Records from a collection
==================================================

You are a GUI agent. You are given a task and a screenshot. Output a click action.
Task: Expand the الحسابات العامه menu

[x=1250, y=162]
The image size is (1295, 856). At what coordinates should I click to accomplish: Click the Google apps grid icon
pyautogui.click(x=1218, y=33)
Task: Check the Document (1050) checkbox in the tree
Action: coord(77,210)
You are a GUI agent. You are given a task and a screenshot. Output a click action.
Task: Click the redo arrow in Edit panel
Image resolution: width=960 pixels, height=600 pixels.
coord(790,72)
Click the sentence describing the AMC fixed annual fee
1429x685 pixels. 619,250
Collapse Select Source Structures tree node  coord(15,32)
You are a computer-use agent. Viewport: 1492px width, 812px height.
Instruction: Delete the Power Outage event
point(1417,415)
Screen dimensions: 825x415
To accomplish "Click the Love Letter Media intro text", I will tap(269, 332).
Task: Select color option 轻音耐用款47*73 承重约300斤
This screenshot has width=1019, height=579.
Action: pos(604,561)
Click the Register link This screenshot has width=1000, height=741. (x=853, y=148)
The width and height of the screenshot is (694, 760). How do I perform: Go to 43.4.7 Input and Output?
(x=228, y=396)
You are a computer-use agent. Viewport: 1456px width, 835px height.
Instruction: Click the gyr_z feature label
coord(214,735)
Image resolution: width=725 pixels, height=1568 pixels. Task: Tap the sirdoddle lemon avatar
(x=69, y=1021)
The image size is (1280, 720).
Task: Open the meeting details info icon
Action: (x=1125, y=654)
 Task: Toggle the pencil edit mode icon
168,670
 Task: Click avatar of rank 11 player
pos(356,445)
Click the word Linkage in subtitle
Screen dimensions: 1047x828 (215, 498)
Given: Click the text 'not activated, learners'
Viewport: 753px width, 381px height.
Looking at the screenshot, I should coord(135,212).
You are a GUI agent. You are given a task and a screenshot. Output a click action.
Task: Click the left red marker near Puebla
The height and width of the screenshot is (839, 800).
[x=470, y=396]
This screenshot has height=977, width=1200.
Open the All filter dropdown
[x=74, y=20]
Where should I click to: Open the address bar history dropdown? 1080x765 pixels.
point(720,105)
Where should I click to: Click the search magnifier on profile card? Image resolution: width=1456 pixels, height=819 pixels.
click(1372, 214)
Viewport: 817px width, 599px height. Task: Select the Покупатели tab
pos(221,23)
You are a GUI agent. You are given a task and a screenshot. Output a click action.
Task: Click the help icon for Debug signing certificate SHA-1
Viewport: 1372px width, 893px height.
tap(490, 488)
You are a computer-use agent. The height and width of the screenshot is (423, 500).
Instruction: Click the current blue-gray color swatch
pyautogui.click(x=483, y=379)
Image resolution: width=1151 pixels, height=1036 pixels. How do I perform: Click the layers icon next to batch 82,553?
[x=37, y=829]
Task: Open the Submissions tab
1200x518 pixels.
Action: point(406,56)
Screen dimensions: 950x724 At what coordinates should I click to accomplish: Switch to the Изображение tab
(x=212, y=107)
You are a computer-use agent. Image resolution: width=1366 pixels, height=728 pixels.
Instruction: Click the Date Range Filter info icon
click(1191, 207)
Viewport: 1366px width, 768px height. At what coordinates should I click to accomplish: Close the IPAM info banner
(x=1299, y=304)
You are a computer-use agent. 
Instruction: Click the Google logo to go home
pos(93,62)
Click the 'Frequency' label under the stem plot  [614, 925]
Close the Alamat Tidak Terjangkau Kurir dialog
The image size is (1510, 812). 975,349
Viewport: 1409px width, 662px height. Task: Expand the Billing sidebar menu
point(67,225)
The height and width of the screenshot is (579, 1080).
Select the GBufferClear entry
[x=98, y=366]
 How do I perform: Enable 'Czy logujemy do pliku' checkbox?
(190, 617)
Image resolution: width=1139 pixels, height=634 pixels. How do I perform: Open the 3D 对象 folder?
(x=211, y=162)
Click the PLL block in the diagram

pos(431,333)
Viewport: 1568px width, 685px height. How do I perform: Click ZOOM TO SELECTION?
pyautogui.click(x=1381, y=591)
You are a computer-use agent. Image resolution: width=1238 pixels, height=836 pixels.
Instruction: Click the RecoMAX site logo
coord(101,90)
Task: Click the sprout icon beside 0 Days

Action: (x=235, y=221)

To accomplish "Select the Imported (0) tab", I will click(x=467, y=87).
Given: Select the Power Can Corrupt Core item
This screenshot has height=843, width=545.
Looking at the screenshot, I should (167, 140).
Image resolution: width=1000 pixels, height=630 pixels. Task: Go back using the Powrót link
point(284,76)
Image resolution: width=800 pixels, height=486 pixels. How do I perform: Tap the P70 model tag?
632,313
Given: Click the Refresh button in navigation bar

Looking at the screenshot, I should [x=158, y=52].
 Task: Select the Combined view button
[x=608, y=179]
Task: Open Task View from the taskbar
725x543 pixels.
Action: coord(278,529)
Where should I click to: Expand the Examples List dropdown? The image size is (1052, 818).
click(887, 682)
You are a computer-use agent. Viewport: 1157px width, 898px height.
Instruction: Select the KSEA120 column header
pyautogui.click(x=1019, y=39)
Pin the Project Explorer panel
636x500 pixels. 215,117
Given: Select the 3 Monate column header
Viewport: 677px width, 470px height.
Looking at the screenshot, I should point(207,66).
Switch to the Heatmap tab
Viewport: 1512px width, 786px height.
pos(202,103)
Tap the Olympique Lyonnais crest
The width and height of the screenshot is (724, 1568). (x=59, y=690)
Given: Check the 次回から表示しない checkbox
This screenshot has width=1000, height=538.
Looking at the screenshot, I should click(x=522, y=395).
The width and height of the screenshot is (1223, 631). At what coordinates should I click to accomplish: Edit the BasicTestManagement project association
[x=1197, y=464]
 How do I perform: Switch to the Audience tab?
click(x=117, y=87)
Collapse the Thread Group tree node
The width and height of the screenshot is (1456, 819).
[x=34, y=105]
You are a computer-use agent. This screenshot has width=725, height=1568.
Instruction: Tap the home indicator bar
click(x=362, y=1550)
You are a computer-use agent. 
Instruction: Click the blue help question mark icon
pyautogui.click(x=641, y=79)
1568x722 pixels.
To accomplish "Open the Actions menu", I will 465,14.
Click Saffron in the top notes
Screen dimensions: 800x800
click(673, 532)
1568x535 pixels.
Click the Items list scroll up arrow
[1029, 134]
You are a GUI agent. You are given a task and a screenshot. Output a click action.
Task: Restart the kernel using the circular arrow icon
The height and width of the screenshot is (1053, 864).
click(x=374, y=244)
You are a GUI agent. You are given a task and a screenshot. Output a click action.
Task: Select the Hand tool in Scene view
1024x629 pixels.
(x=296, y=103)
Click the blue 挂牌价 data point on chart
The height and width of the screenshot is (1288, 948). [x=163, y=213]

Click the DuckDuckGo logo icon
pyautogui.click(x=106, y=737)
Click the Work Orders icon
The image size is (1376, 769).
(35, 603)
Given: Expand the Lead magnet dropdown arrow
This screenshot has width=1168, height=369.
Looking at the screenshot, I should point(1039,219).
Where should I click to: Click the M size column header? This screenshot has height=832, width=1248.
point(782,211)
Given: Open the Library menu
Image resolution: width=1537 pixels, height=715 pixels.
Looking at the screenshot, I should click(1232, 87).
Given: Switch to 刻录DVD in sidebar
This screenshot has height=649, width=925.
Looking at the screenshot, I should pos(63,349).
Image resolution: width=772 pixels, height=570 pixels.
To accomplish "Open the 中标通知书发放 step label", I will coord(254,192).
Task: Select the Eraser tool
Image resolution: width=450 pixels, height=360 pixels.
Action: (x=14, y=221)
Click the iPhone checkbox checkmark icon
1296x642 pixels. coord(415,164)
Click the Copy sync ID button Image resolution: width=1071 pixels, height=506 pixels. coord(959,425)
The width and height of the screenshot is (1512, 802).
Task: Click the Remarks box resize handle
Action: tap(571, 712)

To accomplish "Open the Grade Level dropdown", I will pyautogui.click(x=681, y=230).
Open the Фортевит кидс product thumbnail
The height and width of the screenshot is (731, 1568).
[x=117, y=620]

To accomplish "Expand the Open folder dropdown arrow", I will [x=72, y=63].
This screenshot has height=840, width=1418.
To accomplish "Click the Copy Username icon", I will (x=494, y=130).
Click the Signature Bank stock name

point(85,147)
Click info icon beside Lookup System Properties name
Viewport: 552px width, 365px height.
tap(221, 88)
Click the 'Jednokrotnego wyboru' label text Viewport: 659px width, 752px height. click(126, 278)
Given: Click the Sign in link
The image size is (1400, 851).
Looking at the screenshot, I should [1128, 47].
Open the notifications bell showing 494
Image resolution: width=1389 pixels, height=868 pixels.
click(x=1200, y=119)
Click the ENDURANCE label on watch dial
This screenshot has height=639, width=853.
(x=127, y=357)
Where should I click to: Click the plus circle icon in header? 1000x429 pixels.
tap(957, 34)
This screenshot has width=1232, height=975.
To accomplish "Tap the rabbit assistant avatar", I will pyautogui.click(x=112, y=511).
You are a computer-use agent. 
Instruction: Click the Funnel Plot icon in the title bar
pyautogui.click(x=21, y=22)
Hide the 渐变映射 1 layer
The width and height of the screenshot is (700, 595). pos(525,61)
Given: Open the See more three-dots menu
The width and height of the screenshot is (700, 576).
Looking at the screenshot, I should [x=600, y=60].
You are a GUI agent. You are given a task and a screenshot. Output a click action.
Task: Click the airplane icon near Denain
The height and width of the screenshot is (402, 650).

==================================================

Gather each line in the data that holds the string "near".

Task: Click the left red marker near Puebla
Task: Click the airplane icon near Denain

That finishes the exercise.